Segment Start: Listed records
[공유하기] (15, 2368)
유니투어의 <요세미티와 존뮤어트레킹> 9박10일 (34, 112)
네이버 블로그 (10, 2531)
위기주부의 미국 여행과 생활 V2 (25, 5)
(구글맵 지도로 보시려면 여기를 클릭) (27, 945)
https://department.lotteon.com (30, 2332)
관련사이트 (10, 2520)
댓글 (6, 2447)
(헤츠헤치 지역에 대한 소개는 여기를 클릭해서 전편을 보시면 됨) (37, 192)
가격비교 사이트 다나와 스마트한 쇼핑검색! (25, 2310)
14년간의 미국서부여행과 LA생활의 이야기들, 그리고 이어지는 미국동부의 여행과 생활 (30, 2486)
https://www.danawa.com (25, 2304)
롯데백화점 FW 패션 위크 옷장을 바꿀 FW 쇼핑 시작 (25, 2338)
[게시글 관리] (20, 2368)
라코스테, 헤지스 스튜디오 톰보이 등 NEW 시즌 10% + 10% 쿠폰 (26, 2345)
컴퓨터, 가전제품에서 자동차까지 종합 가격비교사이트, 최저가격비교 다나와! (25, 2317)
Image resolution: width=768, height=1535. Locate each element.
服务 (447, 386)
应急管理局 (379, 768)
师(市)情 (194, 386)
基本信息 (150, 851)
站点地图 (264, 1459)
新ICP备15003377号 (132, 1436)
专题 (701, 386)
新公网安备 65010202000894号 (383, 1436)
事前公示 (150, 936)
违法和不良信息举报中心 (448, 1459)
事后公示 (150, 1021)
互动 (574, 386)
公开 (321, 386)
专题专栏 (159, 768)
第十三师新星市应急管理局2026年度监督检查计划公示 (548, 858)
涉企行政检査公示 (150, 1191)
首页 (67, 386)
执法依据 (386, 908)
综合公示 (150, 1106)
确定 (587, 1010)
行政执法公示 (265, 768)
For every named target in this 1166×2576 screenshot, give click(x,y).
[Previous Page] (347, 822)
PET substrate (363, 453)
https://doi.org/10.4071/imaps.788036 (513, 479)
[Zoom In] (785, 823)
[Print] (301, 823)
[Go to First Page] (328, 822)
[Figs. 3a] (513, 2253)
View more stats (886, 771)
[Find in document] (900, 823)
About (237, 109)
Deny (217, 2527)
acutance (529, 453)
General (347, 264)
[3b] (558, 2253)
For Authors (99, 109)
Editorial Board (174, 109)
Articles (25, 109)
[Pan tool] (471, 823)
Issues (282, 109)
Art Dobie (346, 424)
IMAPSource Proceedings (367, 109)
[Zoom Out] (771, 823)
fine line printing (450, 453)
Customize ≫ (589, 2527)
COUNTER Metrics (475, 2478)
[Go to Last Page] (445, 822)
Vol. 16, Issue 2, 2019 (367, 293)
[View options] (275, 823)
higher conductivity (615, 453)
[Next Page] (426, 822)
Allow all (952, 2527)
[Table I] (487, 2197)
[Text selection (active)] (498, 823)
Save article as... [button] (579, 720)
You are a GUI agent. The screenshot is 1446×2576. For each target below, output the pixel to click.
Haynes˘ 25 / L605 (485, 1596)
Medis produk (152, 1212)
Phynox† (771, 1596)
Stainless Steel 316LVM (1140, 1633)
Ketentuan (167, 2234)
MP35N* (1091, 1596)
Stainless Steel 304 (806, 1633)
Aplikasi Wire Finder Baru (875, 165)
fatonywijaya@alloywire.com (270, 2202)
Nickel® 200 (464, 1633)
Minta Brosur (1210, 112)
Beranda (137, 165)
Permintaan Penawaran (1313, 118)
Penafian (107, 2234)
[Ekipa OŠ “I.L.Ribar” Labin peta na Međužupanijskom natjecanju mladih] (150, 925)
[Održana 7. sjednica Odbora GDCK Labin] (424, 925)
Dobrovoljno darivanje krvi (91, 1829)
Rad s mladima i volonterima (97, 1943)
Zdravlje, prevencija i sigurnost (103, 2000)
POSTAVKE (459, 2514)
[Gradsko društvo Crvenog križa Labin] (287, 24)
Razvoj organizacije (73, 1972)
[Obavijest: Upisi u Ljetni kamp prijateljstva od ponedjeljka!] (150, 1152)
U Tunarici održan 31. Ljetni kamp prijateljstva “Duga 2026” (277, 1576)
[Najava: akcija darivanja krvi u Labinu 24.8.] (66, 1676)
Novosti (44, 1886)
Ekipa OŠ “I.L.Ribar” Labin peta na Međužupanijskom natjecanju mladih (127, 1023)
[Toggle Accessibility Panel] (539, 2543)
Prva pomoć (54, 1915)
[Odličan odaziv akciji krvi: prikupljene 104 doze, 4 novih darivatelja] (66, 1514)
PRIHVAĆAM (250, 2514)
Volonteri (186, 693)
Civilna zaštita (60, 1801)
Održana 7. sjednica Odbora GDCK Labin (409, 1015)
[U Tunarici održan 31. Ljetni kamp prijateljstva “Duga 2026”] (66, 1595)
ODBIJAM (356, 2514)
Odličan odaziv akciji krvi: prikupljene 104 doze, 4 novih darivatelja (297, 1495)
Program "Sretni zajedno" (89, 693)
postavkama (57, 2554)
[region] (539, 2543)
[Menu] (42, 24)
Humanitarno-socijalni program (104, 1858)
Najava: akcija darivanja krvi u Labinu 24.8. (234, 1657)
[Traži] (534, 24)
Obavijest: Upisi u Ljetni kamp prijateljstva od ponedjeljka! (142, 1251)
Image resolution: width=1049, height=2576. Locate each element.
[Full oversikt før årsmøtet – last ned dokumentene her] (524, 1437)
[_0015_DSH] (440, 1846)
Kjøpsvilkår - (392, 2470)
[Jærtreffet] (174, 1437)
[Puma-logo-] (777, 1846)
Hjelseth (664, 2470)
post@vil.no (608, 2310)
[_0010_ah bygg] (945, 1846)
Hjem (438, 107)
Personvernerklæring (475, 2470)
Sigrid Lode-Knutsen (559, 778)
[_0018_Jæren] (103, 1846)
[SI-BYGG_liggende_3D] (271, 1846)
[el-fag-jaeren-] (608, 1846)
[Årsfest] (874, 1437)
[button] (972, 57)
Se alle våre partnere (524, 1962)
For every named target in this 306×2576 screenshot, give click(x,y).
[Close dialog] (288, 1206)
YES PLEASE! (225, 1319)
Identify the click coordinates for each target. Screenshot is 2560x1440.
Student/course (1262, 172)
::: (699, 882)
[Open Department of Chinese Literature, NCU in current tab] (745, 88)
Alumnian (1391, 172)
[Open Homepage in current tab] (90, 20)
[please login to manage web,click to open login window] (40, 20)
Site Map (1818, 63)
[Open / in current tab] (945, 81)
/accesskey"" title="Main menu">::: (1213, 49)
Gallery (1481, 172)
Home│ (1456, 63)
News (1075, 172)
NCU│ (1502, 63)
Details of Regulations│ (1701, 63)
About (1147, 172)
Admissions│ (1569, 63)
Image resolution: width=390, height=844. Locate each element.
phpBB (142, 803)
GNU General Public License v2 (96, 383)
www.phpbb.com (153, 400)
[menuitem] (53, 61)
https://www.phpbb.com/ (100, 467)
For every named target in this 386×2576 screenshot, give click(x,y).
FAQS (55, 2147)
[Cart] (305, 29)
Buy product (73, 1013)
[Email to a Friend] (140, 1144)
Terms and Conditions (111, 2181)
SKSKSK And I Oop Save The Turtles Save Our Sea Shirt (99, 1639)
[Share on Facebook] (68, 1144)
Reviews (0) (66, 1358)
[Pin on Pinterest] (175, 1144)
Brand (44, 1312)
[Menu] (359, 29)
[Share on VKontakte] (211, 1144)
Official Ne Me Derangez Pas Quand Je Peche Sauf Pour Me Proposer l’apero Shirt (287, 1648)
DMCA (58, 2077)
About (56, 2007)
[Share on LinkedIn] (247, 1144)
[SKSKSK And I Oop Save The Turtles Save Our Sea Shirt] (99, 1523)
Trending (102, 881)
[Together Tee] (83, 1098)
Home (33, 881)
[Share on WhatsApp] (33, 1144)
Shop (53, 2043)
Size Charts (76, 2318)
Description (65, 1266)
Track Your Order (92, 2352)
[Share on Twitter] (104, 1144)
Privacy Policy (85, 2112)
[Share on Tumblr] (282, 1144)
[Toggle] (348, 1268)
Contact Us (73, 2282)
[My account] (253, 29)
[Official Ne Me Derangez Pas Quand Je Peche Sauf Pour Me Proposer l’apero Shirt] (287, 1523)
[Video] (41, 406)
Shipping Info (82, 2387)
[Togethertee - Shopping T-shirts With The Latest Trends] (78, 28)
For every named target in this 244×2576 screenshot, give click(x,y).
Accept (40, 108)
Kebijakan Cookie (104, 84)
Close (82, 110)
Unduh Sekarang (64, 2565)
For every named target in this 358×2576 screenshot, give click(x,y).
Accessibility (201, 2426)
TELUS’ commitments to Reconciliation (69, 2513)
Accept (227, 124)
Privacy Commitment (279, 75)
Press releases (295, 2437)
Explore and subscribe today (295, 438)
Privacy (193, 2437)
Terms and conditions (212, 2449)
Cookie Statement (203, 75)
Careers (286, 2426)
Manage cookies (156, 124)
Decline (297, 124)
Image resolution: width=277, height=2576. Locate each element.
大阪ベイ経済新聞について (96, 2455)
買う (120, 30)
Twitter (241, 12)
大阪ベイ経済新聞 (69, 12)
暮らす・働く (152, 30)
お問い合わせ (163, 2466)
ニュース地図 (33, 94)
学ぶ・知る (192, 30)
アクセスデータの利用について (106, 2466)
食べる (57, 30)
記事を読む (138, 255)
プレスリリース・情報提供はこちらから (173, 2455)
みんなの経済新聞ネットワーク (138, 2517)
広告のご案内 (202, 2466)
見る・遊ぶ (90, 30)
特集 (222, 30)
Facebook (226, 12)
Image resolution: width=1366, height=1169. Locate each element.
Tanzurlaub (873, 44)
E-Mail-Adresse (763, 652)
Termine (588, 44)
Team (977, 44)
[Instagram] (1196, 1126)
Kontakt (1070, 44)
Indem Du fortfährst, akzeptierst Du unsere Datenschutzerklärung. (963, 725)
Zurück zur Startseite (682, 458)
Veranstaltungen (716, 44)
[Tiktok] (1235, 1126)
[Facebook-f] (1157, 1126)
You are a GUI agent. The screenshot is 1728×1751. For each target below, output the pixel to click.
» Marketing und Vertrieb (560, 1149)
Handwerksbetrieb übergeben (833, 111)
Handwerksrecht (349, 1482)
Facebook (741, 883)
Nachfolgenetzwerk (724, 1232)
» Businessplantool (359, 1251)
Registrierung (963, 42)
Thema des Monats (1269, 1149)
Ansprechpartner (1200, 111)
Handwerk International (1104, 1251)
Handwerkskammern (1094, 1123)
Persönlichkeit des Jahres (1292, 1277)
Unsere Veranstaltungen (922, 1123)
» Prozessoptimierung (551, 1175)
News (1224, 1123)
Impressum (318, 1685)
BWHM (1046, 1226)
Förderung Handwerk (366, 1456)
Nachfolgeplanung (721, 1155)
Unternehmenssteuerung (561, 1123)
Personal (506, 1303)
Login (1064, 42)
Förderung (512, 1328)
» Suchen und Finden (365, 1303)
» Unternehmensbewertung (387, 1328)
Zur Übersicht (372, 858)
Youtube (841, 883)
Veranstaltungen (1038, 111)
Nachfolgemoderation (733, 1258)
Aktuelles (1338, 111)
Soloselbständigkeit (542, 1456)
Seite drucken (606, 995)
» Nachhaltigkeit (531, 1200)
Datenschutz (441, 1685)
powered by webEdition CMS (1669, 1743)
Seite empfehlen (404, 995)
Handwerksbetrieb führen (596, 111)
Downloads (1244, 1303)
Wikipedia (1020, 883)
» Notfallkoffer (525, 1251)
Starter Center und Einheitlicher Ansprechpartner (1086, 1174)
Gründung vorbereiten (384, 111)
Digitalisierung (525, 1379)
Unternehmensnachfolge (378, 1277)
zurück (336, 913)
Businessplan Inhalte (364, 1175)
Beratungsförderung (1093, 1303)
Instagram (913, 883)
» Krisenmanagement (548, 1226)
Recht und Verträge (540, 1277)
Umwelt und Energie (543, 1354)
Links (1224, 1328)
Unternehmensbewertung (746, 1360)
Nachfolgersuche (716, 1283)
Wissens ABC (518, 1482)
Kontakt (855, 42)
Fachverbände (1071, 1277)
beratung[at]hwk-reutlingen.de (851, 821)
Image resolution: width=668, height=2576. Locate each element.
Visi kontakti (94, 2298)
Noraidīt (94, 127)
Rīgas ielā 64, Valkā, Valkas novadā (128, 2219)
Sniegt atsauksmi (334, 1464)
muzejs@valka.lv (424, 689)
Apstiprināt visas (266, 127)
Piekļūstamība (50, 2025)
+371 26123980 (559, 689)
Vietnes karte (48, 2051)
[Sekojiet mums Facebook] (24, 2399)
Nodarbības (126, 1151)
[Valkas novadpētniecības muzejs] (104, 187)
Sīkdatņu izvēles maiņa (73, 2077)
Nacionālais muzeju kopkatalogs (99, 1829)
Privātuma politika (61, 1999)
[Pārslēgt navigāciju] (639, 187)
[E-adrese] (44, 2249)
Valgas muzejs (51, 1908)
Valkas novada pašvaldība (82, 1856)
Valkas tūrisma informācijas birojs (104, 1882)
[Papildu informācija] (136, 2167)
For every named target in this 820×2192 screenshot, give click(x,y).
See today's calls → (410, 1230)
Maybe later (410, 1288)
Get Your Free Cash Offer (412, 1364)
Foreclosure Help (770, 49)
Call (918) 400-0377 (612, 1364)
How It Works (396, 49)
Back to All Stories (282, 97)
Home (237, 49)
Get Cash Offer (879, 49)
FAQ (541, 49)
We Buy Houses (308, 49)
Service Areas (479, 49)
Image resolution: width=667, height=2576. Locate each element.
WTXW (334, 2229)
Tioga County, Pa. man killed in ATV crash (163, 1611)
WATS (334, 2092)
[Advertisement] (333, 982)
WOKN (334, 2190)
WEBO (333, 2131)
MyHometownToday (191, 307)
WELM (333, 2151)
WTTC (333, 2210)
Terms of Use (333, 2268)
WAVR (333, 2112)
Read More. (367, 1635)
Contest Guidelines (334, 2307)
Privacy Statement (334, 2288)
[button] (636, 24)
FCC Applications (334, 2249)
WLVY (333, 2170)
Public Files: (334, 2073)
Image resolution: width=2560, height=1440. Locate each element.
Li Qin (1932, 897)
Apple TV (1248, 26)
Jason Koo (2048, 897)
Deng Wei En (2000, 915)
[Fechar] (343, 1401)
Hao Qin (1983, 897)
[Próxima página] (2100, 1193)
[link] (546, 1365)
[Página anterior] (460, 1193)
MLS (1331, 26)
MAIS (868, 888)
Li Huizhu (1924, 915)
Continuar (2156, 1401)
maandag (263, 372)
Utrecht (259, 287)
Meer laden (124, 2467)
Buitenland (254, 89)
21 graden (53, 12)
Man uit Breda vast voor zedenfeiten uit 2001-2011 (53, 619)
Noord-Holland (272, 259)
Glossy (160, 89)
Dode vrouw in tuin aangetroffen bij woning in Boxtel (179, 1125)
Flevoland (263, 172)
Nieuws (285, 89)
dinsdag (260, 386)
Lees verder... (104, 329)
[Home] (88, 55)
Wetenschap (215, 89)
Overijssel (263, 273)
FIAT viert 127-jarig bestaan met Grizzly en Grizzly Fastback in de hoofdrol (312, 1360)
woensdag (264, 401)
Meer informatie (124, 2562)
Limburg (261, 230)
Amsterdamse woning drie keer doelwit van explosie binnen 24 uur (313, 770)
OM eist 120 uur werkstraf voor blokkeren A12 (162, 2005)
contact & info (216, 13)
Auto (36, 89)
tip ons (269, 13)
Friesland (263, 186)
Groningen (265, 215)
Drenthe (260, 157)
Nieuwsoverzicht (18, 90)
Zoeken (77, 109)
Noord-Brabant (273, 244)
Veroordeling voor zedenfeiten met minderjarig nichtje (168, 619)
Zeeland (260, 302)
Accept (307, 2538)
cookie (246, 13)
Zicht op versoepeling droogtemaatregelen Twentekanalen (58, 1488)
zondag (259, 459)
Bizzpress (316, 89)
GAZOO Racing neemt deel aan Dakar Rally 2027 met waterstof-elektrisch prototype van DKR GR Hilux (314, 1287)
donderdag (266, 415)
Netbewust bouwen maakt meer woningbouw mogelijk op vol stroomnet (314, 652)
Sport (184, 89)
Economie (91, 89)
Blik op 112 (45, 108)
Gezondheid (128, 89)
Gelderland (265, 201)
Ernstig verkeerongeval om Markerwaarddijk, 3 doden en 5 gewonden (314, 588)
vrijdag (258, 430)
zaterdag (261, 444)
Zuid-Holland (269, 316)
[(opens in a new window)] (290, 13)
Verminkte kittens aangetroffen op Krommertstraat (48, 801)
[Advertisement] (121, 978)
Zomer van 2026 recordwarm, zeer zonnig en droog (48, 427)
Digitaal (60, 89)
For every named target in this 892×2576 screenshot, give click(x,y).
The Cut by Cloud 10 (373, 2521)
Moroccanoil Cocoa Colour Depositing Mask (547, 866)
Segment End: Listed records
**Your instructions:**
Using the listing above, tally how many lines include the word "button". Write only the number.

**Exercise response:**
3